Problem to work on:
Report the number of lines in the entries below that include the word "dropdown", and nothing else.

Pixel coordinate grounding data:
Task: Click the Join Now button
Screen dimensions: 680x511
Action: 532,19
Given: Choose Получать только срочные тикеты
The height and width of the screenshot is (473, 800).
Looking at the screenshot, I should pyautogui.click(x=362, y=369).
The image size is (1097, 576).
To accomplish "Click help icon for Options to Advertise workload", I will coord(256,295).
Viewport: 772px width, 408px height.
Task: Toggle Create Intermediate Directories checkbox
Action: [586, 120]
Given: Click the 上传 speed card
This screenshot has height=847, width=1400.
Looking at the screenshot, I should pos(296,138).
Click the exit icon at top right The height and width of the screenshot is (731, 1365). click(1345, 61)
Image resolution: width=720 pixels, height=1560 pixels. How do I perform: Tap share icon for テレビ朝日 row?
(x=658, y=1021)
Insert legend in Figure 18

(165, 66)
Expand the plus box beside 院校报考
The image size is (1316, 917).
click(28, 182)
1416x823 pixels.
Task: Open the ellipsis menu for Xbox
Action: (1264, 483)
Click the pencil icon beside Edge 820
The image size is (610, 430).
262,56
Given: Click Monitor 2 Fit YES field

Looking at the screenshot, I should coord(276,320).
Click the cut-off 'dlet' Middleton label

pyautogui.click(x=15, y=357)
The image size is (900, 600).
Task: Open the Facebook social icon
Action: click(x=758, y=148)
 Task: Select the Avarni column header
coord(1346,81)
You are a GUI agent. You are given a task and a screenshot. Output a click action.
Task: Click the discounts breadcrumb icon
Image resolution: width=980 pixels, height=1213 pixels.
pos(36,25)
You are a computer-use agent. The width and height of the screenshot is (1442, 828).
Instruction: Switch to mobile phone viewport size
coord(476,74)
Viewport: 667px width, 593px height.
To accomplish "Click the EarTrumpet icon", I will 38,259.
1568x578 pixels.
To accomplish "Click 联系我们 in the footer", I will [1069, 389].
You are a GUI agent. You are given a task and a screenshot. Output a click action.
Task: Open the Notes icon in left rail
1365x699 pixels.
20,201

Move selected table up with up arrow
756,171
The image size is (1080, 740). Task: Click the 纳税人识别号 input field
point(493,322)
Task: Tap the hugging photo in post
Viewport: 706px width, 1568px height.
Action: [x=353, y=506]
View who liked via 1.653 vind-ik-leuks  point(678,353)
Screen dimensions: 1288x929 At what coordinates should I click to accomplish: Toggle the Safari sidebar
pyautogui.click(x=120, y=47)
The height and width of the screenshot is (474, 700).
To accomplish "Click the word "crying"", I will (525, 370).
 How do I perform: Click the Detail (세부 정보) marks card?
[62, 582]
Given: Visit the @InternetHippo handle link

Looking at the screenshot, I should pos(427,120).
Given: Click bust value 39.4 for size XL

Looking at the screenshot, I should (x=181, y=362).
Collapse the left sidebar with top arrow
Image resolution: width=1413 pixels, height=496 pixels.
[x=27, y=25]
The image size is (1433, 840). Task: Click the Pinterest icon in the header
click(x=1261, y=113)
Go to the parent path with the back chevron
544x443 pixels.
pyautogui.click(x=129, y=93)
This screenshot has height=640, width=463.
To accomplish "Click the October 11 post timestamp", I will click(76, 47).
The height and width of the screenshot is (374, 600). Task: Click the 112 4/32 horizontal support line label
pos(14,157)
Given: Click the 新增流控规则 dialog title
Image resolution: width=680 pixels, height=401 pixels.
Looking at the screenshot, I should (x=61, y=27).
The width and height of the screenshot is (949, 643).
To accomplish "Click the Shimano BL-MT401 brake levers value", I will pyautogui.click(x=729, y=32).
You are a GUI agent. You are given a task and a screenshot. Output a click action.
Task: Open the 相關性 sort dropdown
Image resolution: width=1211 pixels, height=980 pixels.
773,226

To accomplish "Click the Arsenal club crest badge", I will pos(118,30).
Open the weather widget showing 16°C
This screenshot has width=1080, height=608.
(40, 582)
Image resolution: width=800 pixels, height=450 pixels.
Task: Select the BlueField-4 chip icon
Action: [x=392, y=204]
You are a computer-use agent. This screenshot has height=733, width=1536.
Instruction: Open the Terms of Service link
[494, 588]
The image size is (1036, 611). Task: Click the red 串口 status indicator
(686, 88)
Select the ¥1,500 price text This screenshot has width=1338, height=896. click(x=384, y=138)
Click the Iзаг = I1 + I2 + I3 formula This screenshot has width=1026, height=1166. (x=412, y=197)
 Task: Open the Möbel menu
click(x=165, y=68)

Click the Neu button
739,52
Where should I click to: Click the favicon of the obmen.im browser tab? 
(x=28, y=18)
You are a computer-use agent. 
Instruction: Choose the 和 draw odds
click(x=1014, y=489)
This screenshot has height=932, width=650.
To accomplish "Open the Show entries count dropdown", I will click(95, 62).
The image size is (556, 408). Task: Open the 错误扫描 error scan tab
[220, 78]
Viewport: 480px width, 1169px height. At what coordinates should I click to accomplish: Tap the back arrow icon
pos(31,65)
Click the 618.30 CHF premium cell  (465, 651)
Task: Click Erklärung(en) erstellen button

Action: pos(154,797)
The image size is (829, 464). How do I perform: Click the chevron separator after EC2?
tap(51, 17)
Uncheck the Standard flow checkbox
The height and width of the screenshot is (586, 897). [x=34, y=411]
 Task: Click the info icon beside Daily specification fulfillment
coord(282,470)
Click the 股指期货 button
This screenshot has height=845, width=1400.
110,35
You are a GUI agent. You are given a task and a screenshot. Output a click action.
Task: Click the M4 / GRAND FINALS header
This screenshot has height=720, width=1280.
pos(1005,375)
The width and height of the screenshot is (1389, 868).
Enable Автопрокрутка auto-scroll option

Finished task:
2